There are also worries about what may come from the club's spending in the past year or so but that has so far come to nothing in terms of genuine charges.
However, it does point towards there being truth in Eghbali's statement that the club wasn't being run particularly well. Even at the height of Abramovich's time there was a lack of total efficiency given the money spent compared to rivals. That rarely matters to supporters though with trophies on the pitch being valued above pretty much everything else.
As football has changed Chelsea were left behind though and it is startling just how far off they fell in the period between 2016 and 2022 despite winning a one-off league title in 2017 and being a consistent cup menace. Compared to the clubs that had implemented a true sporting structure to work with the Blues were finishing further and further behind - though one of the teams moving ahead was City, clouded by their charges now.
That being said, there was a time whereby Chelsea had little restraint before UEFA's financial fair play (FFP) rules were brought in and Abramovich never had close to the level of sustained success that City have had under Pep Guardiola. These are tough comparisons to draw due to the nature of Guardiola the Great himself and the financial questions marks remaining, but there is a point to made.
As Chelsea now look to recover and gain on those that have been planning in modern terms for years it is maybe a feather in the cap of Boehly-Clearlake that they were so open about the management of the club in the past. The words will not be popular, especially given the ways that the club have continued to drop off since the ownership change, but there does appear to be an element of truth in what was said.

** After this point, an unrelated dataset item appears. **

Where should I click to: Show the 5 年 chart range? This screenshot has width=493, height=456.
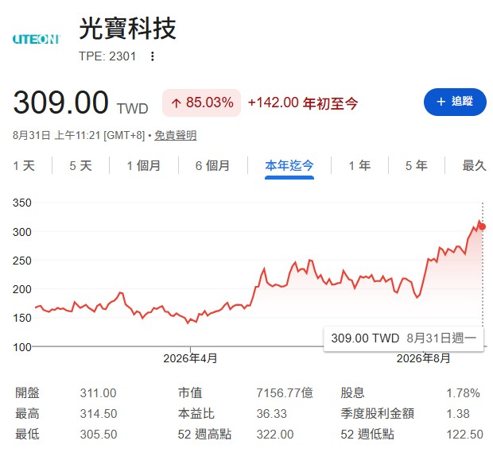tap(417, 165)
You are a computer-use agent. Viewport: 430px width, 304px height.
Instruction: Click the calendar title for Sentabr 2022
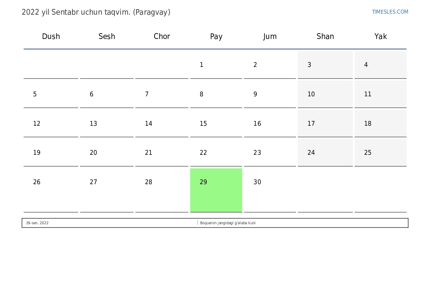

"They [football clubs] are to some degree public-private partnerships but like anything you've got to put a good product on the field," Eghali continued in his talk last year. "You've got to win. You're content, your asset is that play and I think the opportunity to make it a platform is there. These things are generally not well-managed. They're not optimised.
"Some of the US ownership, Fenway Group (FSG) with Liverpool or Abu Dhabi model with Man City have done it well but for the most part, these things haven't been optimised.
"We looked at it and we think European sports is probably 20 years behind US sports in terms of sophistication on the commercial side, and sophistication on the data side."
Whether or not this is true is yet to be established or proven but if Abramovich's work was to come back and bite Chelsea in the future it would be fair to say that the owners did give a warning. It may well also mean very little if they do not manage to overcome these facts to get the club back to the top but it certainly explains the view they held last year.